Teams are preparing to throw truckloads of money at free agents like C.C. Sabathia and Manny Ramirez, seemingly oblivious to the financial crisis facing the rest of America.
When next season’s free-agent signing period opened on Friday, MLB teams responded like there was no financial crisis plaguing the rest of America: The Yankees offered pitcher C.C. Sabathia $140 million over six years, and the Dodgers began talks by offering Manny Ramirez $55 million for two seasons.
But are these teams being fiscally responsible, or smart for investing in their product?
Some people in Major League Baseball say their products are recession-proof; that in bad times people will step up and buy a pair of tickets to a game.

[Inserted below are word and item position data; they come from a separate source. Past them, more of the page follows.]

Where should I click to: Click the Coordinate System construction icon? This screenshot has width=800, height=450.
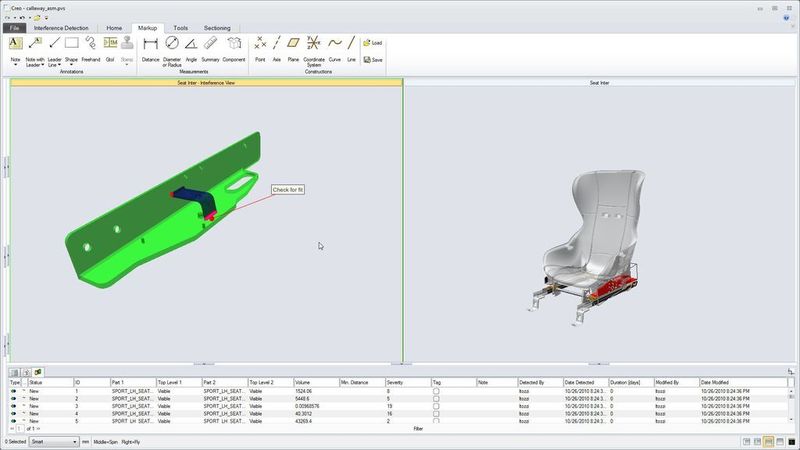tap(313, 46)
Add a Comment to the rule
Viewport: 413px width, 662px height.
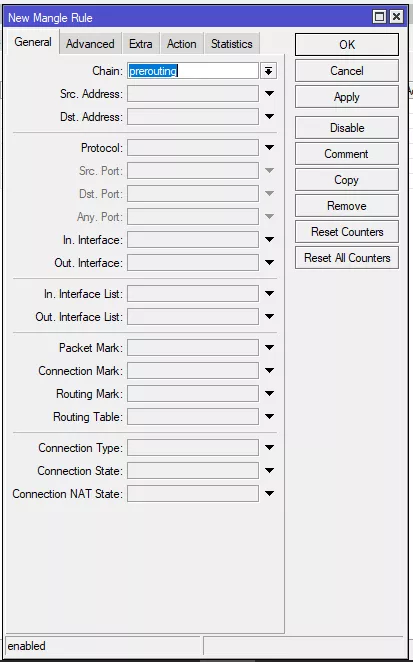pos(347,154)
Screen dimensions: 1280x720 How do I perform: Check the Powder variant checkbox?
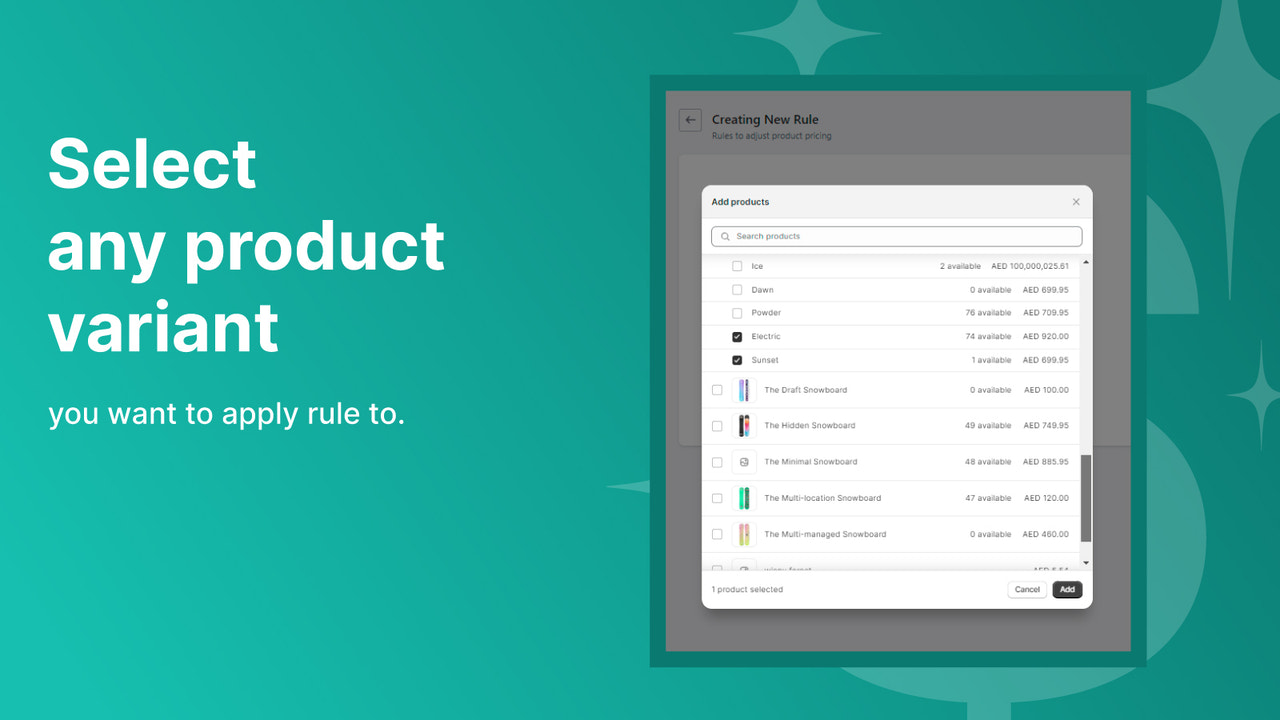coord(737,312)
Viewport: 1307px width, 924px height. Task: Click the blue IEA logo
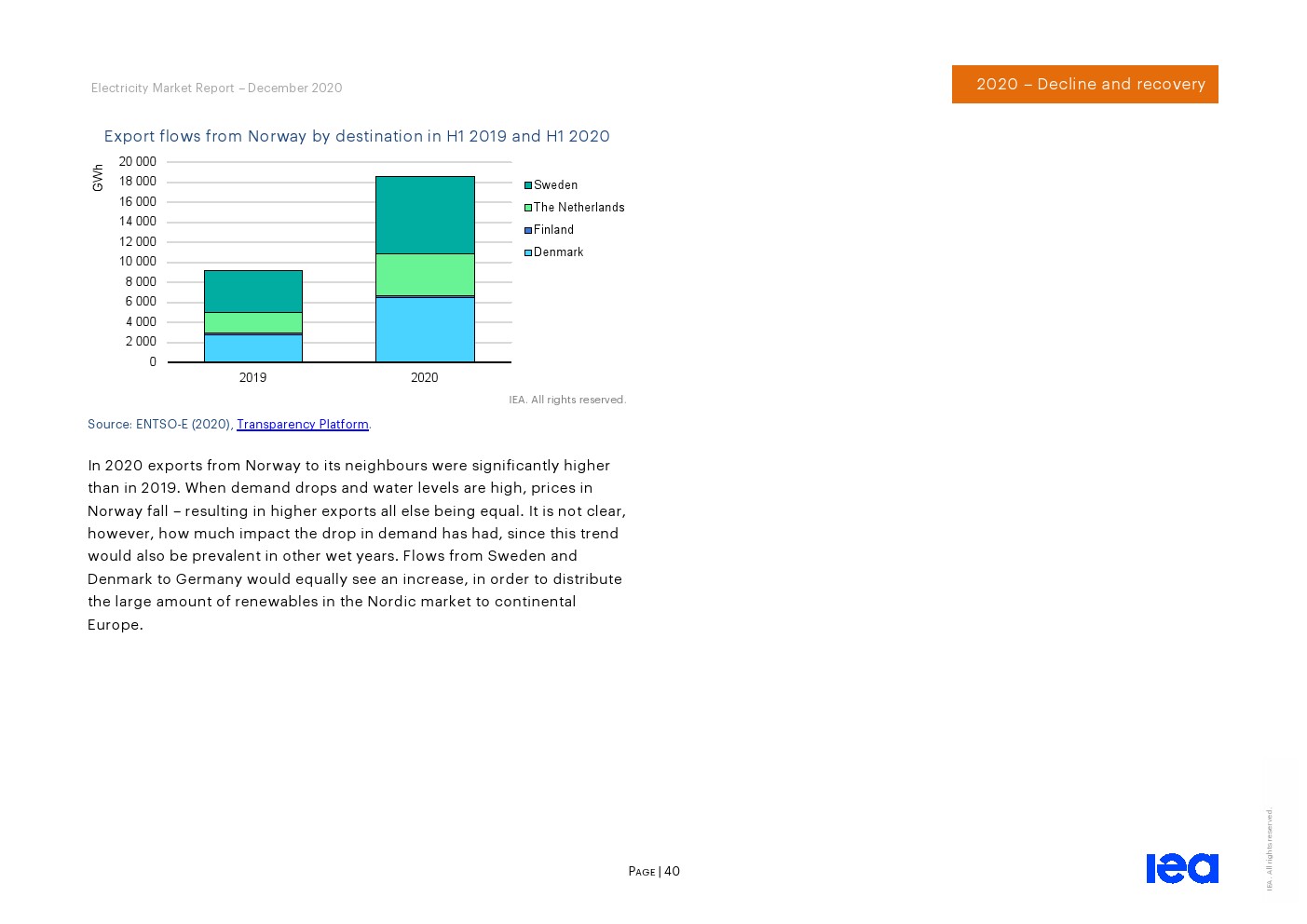tap(1181, 868)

This may be historically true — we’ve not done any deep analysis — but today’s baseball economics are not the same as they were back during the last deep recession in the early 1980s. Back then team fortunes were closely tied to gate receipts, but today’s baseball machine relies on cash flows from many different sources, including corporate sponsorships, apparel licensing and media revenues. Fans may not stop going to baseball games because of the economy, but they may be more willing to forgo that $7 hot dog or $8 beer. And businesses hit hard may have no choice but to scale back on their sponsorships.
That’s why some on baseball, like Commissioner Bud Selig and Mets GM Omar Minaya, warn against too much irrational exuberance this offseason: “The industry as a whole has to be a little bit on hold. Historically, sports has been immune from some factors in the economy. But this one is to be something like a perfect storm,” Minaya told The New York Times. That message doesn’t seem to be reverberating among Minaya’s fellow GMs: Red Sox Larry Lucchino says there will be some "crazy competition" for free agents.
Peter Gammons argues topline free agents won’t be affected; the real casuality will be second-tier veteran free agents who will sign for a lot less money in January.